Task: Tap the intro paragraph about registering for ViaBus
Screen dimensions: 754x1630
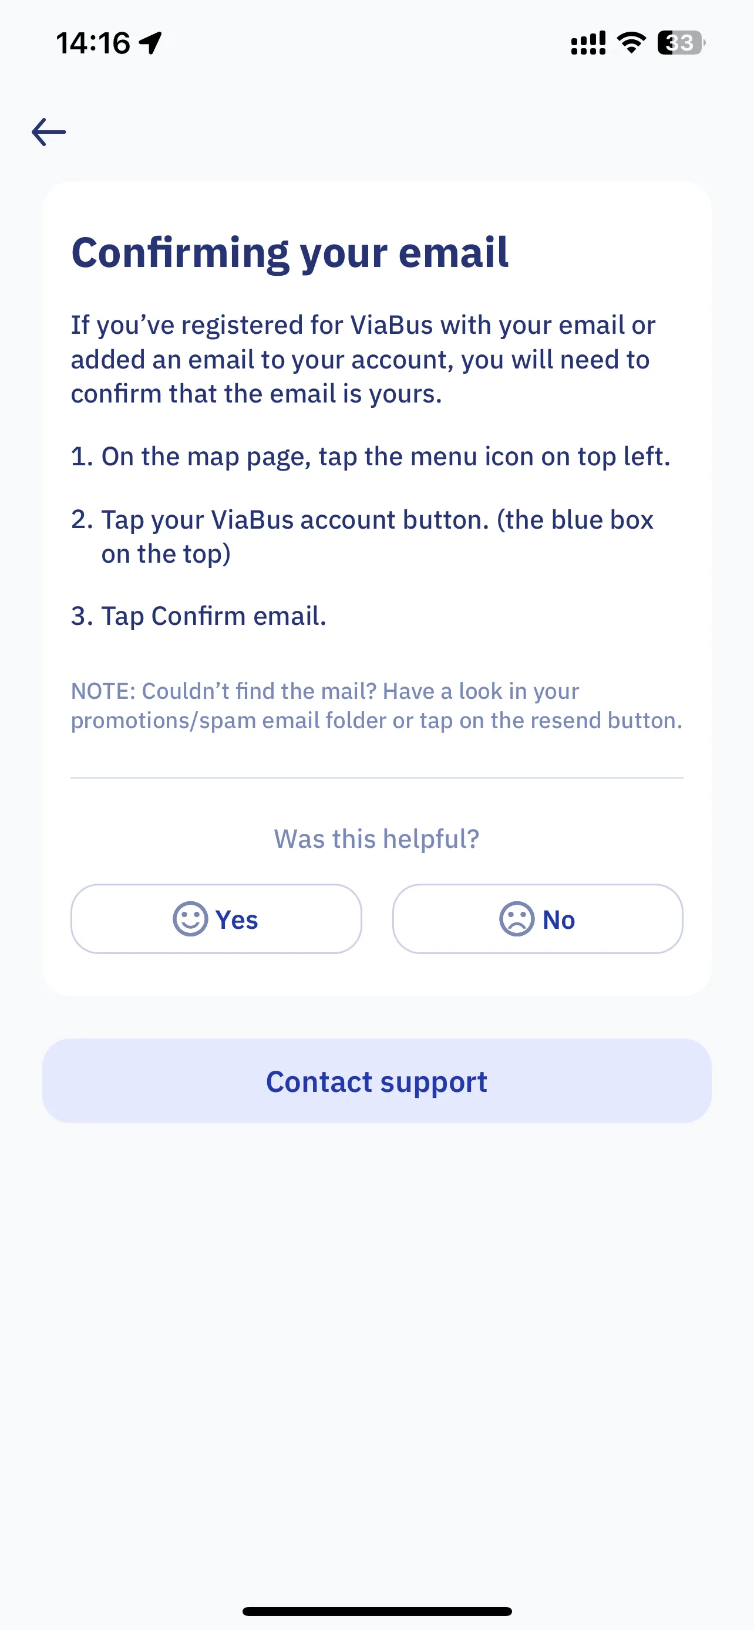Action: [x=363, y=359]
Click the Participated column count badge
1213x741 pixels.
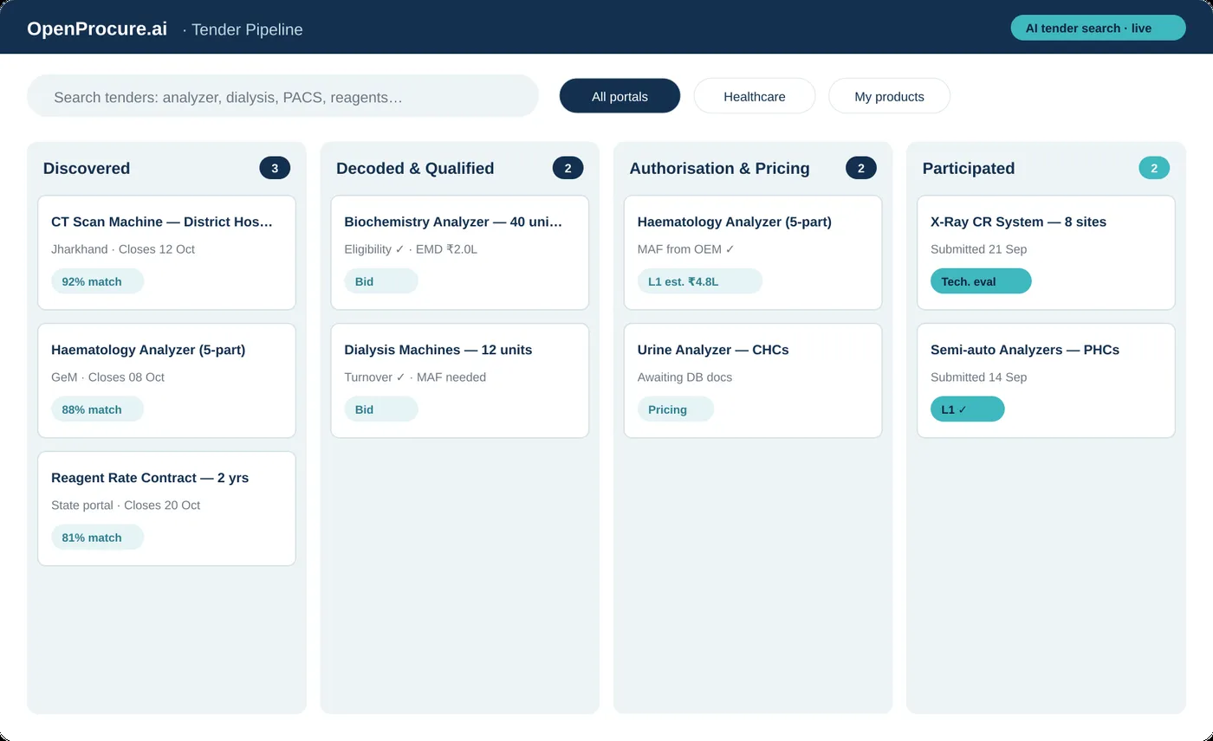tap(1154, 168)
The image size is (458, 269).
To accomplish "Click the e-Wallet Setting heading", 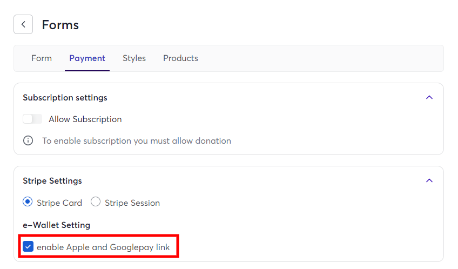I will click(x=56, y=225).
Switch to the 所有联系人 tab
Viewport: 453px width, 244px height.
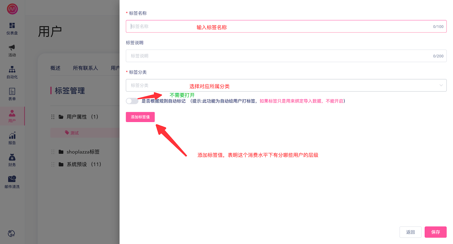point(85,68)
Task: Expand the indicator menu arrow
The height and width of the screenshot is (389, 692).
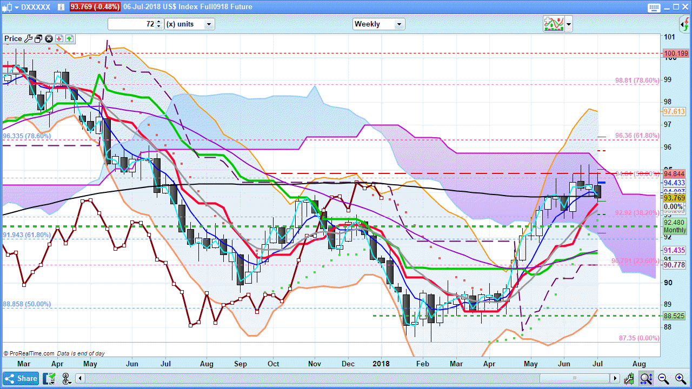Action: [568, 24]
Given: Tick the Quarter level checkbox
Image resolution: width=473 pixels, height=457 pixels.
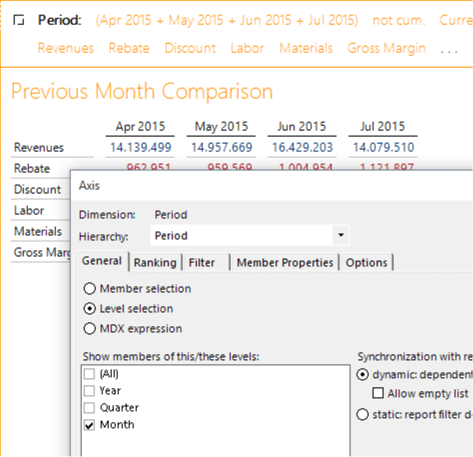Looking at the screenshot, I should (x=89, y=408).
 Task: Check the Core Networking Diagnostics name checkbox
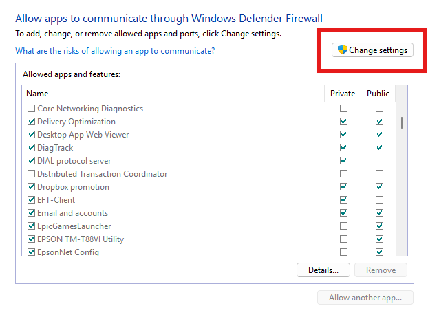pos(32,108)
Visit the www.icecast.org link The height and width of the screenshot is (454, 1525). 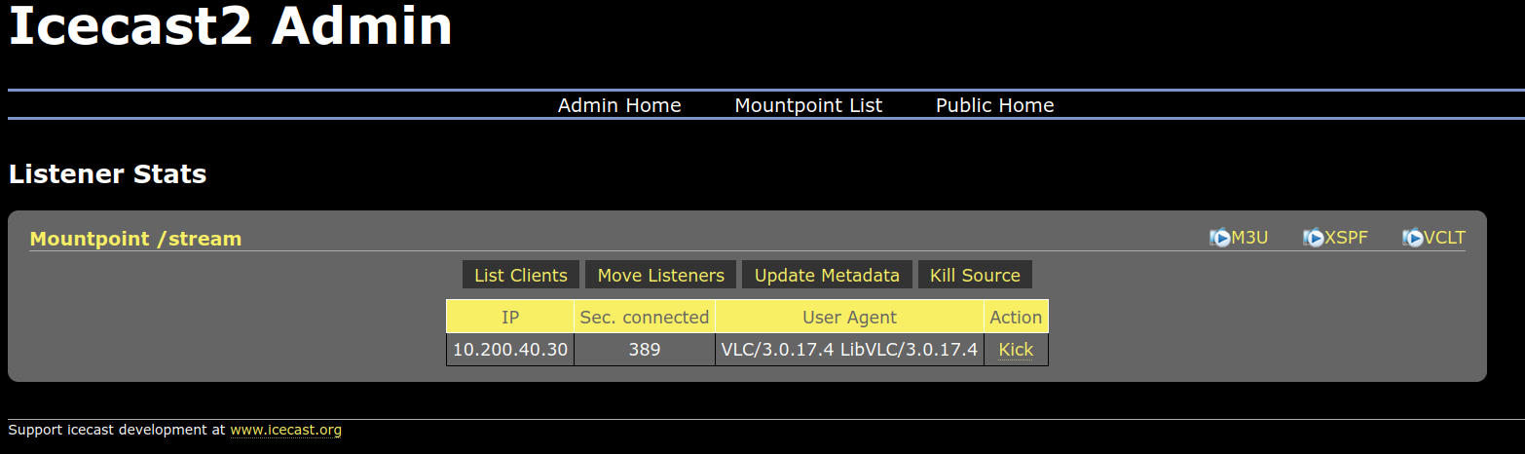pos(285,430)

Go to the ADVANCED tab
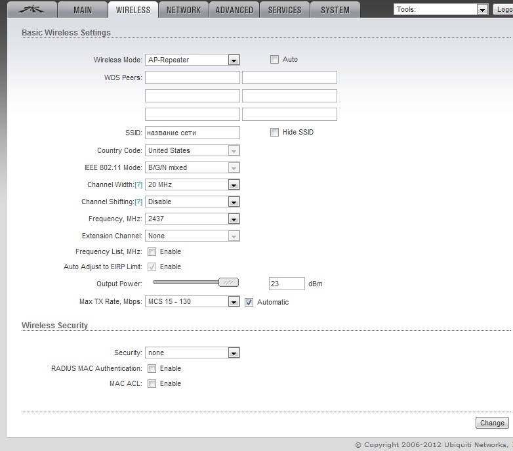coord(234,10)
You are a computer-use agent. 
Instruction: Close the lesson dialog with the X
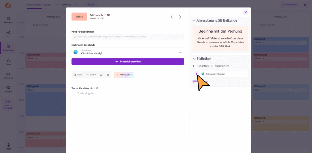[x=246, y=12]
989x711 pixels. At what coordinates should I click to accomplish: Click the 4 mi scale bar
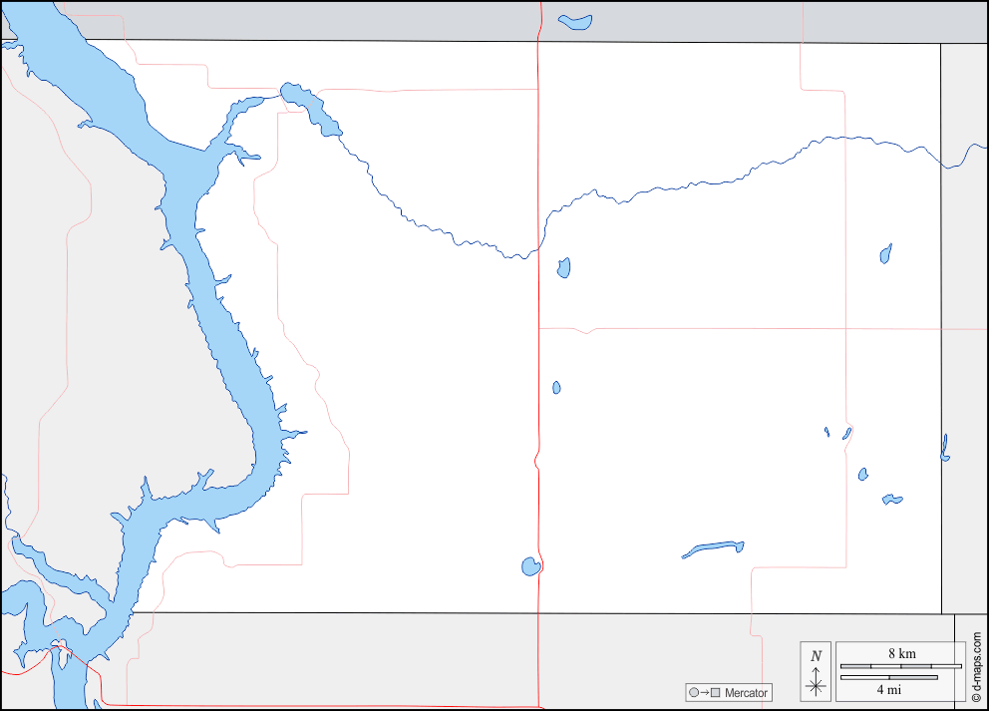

◇ ◇ ◇ ◇ ◇

(Directions for this task) Give back exactly the lines from the line with "You are a computer-use agent." through the final line of the entries above, and keep pictures out of the copy.

(Response to this task)
You are a computer-use agent. 
Instruction: Close the lesson dialog with the X
[x=246, y=12]
989x711 pixels. At what coordinates should I click to accomplish: Click the 4 mi scale bar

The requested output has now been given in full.